Finished another Pre-Op visit!
by
, 05-25-2013 at 07:08 PM (1738 Views)
I finished another pre-op visit at my doctor's office (Weight Wise in Edmond, Oklahoma) and things are going well. I still have to lost 17 pounds by July when my surgery is scheduled, but I am confident I can get it done!
A lot more has been on my mind lately about my journey towards weight loss. I find myself laying in bed at night asking myself, "How did I get here?"and "Why didn't I act sooner?" I look back at pictures from my junior high and high school years and cannot believe I'm nearly 200lbs heavier now than then. It's been less than 10 years! 200lbs in 10 years?! It's just unfathomable to me, I suppose. I just don't understand how I went from being a total athlete, playing every sport you can think of, to being 350lbs with a bad back and knee problems.

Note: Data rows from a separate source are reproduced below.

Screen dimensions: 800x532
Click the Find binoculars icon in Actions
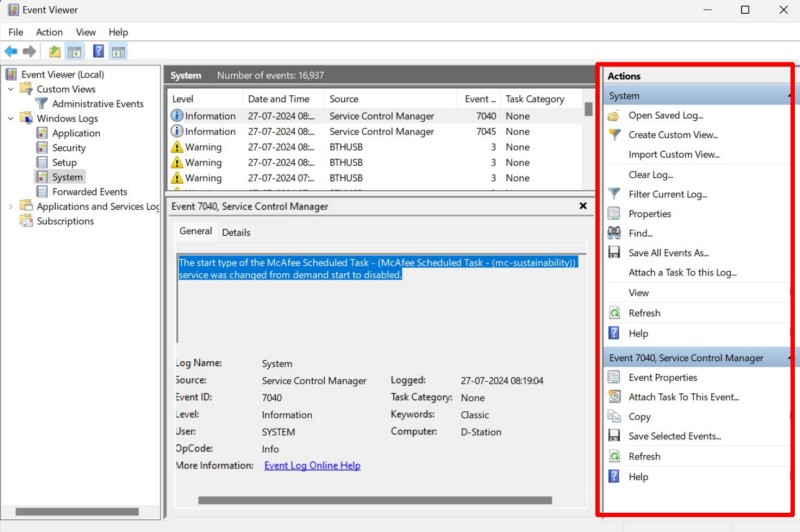point(614,233)
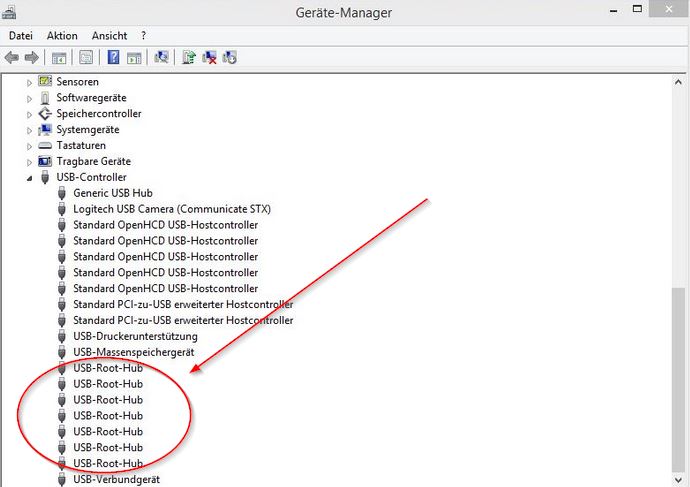690x487 pixels.
Task: Click the show/hide console tree icon
Action: click(59, 58)
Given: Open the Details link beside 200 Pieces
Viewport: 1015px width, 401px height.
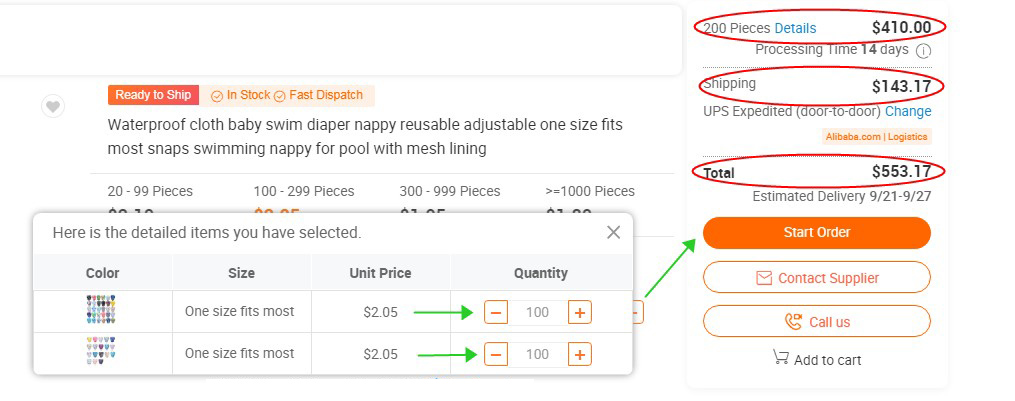Looking at the screenshot, I should pos(795,28).
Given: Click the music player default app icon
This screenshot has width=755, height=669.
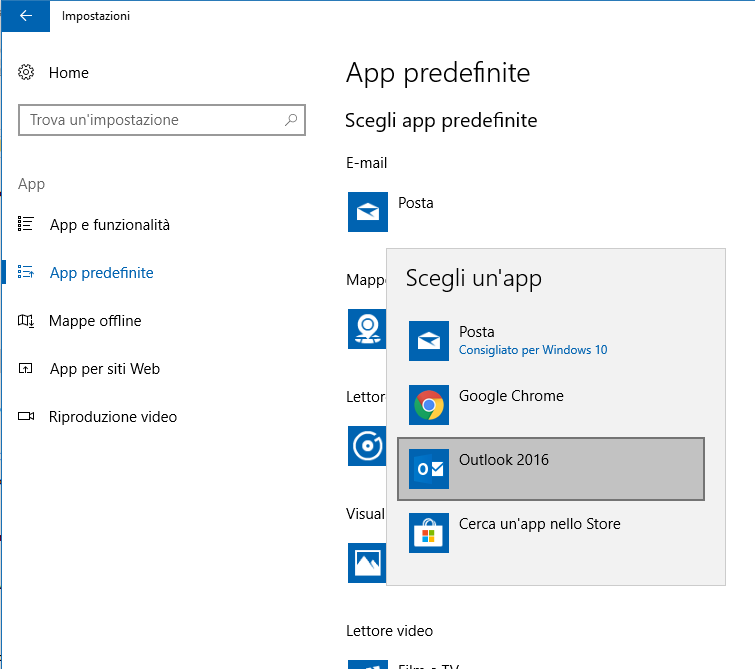Looking at the screenshot, I should click(x=366, y=445).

I suppose others go through the same though process, I just am not used to being so analytical of the things that led me to being this overweight. I love myself and I have always loved my body, regardless of what shape I've been in, it's just that now there are things I want to DO that I'm unable to because of my weight. For instance, I couldn't ride ANY carnival rides with my 4 year old daughter because I was over the 300lb weight limit. That literally crushed me, I was so embarrassed I nearly cried. Luckily I live in a place where total strangers can be the nicest people you'll ever meet and another parent with a little boy offered to let my daughter ride with them. My daughter just couldn't understand why her mommy couldn't "get smaller" and get on the ride. Trying to explain to my daughter that mommy is just too big to do things like that with her is literally heart wrenching. I don't know what a heart attack feels like, but that experience hurt my heart enough that I have a pretty good idea.